§ **INFORMATION PROVIDED**
........

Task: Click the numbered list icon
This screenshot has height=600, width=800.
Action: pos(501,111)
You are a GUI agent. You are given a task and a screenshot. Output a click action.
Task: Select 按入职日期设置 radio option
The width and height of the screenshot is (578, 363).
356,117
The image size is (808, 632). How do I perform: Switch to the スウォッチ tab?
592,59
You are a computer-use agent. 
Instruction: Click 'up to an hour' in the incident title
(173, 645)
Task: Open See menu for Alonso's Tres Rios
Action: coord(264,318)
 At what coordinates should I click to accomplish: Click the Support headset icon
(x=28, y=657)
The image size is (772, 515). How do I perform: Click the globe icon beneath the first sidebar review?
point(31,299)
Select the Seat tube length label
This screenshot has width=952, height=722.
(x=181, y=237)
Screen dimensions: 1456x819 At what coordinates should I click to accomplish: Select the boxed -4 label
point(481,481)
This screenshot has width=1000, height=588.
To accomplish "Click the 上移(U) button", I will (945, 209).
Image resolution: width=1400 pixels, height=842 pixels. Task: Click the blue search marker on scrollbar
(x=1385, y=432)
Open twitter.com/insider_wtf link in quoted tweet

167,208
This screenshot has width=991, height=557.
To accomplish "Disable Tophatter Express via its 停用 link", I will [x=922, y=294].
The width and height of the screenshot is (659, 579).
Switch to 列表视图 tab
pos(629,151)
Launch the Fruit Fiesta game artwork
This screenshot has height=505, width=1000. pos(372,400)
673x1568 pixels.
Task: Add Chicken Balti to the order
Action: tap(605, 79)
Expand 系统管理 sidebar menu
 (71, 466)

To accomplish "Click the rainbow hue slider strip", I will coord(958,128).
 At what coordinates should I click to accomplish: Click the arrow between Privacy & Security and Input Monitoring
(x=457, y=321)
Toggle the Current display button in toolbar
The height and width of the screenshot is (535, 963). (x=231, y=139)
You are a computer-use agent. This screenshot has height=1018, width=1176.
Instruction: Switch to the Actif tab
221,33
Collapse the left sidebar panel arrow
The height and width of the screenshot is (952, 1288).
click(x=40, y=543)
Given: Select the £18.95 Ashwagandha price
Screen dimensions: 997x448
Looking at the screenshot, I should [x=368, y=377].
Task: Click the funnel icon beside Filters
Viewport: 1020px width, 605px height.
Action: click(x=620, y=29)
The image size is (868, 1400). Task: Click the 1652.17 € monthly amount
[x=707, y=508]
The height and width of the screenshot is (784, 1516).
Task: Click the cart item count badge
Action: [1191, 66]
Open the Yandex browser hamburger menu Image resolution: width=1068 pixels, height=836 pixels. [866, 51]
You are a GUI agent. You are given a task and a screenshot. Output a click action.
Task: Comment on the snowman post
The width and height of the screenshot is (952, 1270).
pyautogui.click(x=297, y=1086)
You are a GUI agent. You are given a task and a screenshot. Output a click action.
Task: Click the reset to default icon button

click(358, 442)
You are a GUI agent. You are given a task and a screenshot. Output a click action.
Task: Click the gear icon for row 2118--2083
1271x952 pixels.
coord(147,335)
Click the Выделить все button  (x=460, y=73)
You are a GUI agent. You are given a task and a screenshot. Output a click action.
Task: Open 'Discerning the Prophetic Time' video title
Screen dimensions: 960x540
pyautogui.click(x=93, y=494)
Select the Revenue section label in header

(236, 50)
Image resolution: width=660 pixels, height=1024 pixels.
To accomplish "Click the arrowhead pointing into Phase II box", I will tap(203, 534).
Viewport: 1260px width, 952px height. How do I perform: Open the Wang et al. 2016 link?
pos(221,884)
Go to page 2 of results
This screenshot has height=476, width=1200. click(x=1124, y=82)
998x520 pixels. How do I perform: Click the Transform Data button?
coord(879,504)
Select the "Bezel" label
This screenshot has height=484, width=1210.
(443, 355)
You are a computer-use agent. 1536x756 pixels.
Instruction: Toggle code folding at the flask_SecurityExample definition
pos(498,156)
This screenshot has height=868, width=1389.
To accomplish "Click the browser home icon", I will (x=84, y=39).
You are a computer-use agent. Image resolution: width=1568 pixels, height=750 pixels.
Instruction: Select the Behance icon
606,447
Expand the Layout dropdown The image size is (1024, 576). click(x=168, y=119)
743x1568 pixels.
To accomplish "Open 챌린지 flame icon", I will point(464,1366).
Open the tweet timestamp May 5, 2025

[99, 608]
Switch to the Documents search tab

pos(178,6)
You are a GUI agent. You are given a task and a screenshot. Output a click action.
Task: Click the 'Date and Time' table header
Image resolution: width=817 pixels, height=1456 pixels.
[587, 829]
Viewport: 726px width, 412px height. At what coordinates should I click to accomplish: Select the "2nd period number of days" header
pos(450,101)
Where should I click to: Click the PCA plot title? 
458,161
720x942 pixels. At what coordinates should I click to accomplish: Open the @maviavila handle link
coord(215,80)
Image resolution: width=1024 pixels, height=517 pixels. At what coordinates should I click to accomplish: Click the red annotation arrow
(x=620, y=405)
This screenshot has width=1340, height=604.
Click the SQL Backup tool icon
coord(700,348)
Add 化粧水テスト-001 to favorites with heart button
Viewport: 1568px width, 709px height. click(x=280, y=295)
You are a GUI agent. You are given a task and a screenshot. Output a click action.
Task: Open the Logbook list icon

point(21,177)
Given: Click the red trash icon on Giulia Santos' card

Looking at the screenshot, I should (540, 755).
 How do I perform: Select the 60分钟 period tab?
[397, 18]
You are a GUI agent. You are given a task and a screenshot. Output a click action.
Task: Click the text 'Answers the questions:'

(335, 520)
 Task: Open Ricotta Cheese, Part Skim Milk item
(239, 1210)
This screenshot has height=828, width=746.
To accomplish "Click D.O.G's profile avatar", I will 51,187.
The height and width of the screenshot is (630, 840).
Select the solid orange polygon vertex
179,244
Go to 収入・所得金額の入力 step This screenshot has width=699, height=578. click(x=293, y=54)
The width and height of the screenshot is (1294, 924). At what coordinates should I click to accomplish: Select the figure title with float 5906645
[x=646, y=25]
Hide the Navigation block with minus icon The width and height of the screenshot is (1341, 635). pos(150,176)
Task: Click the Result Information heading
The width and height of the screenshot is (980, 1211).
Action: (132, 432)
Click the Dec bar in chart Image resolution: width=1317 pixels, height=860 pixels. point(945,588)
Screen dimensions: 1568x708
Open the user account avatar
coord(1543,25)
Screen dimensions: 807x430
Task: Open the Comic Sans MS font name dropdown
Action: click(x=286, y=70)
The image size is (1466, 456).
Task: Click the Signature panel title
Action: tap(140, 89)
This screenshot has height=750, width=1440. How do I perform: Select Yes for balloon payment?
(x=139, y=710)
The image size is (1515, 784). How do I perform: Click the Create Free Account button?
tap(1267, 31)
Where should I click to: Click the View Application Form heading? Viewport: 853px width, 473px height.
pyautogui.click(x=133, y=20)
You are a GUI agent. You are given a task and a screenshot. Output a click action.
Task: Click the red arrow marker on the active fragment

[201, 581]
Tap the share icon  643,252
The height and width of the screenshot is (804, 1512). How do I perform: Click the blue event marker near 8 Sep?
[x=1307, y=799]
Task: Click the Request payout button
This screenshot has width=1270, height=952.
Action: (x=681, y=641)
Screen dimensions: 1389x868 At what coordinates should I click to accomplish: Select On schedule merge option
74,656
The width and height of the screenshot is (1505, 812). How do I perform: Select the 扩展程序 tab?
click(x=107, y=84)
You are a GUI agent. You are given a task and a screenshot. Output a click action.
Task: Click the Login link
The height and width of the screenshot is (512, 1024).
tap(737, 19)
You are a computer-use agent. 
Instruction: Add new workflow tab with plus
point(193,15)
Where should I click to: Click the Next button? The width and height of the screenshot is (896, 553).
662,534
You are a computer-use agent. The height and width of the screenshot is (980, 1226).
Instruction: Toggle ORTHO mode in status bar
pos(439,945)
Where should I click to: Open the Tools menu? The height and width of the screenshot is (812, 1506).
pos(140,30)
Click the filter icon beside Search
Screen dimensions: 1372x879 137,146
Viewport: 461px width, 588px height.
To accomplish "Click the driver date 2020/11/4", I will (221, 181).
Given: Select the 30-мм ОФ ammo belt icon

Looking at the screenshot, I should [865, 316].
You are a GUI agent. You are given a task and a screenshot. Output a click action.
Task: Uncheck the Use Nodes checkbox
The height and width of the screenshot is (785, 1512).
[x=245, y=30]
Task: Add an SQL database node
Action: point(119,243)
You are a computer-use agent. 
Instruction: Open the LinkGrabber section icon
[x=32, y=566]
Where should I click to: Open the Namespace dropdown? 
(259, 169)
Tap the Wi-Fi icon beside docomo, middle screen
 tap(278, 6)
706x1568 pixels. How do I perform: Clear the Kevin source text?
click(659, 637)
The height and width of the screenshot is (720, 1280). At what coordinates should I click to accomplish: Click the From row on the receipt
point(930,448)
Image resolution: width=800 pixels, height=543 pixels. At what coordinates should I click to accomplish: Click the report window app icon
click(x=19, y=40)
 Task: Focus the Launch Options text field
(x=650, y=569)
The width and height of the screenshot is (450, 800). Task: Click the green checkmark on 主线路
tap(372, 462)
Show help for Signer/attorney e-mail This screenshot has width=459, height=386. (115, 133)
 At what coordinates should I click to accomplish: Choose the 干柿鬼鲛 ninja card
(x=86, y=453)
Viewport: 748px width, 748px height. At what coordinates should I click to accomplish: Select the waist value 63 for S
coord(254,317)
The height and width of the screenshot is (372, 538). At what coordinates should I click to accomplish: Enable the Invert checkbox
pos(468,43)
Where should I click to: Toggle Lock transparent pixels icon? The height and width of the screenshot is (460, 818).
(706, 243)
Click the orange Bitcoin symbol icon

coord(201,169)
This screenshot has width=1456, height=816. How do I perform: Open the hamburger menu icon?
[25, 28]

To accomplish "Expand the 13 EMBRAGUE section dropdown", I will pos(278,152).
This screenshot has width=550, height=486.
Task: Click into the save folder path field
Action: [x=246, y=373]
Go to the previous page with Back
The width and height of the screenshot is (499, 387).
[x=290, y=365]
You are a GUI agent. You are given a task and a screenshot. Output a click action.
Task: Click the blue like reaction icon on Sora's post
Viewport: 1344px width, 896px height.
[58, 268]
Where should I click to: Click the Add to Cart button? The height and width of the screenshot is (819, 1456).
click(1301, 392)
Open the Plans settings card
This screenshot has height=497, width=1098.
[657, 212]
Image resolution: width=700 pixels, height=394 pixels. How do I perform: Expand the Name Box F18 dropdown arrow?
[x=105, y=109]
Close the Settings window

........

§ **TASK TO CARRY OUT**
Every line of the entries that includes "computer" must be copied into the answer.

§ **SOLUTION FOR THIS PROBLEM**
You are a computer-use agent. 
You are a computer-use agent. This screenshot has height=1018, width=1176.
You are a computer-use agent. 1536x756 pixels.
You are a computer-use agent. Image resolution: width=1568 pixels, height=750 pixels.
You are a computer-use agent. 
You are a computer-use agent. The height and width of the screenshot is (980, 1226).
You are a computer-use agent. 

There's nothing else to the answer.